Don’t worry though, we’re all fine! And I stand with the protestors – I understand their fight for democracy and it is one that needs to be heard.
Today, I had nothing special planned. So once again, getting out of bed was tough. I decided to go out at least a little bit and go to the local Starbucks to study (I have yet to try every green-tea flavour thing I can find there!).
I took my seat, feeling rather low, and saw a cute little girl next to me with her father. I have gotten accustomed to words being noises that I cannot decipher rather than language and so felt the usual wave of dissapointment in this hole of knowledge I had yet to fill. However, I realised, I knew that language – it was Japanese! I could speak it! But my mouth had remained closed for so long, could I really speak it? Shakly and shyly, I decided to speak to the father. I leant over and said: ‘Excuse me, but your um–‘ Shit. I forgot the word for child. ‘Daughter?’ He helped. ‘Yes! Daughter, is very cute!’ ‘Ah, thank you!’ He turned to his daughter, ‘say thank you!’. The daughter responded with a scowl that will forever be etched into my brain as quite possibly the quickest transformation from cute to evil I have ever seen. It was as if her face had become stuck in a permanent scowl, not quite a frown but not anger either, just pure hatred. He laughed awkardly and I waved it off, my pride in my Japanese skills having returned after the defeat of the test.
I came home and my aunt, having noticed my slightly withered demeanour, decided to take me out for dinner and a night on the town.
I enjoyed a weird but oddly satisfying treat of toasted bread with condensed milk.
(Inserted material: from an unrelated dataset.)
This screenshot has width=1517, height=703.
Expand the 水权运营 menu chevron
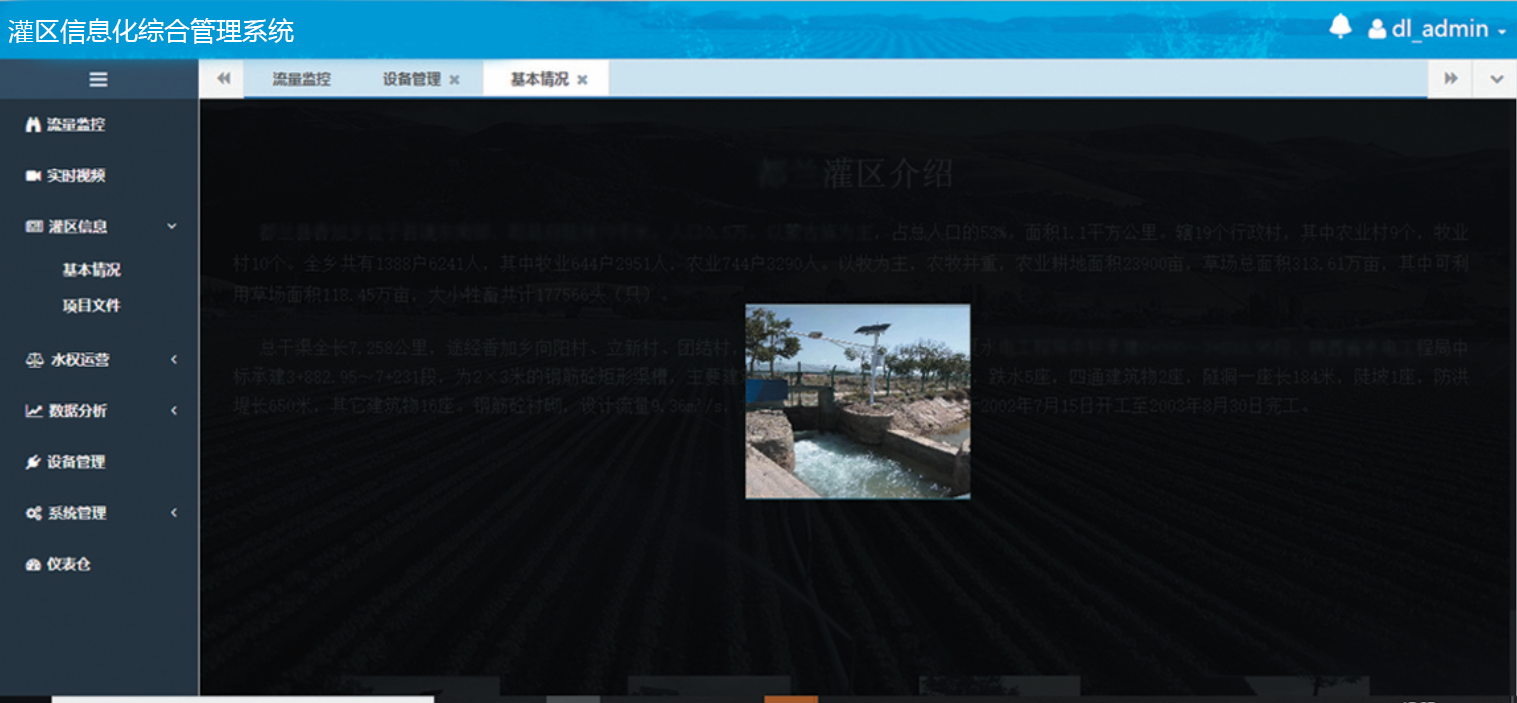173,360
And a lovely meal! After, we enjoyed a tram-ride around town. However, the reminants protests of the day before were scattered throuhgout the area: poles that the protesters had used to protect themselves, tape that they had used to tie to the railings and most notably, the graffitti on the walls:
As we returned home, I felt full from the good food, great atmopshere and lovely time we had. But a sinking feeling remained in the pit of my stomach – how much longer were the protests going to go on for? how can I help? what can I do? And to be honest, that still remains. I don’t know how to help, or what to do or where to go because almost everyone is on edge and in the same boat who isn’t a protester. But for now, I know that this (posting) is all I can do. And perhaps, that’s the reason why my ankle was sprained. To understand the pain of broken bones, wounds, when I saw them on screen, something I had never felt before. So that’s my update. That’s what I’m doing right now in Hong Kong, the country and the city.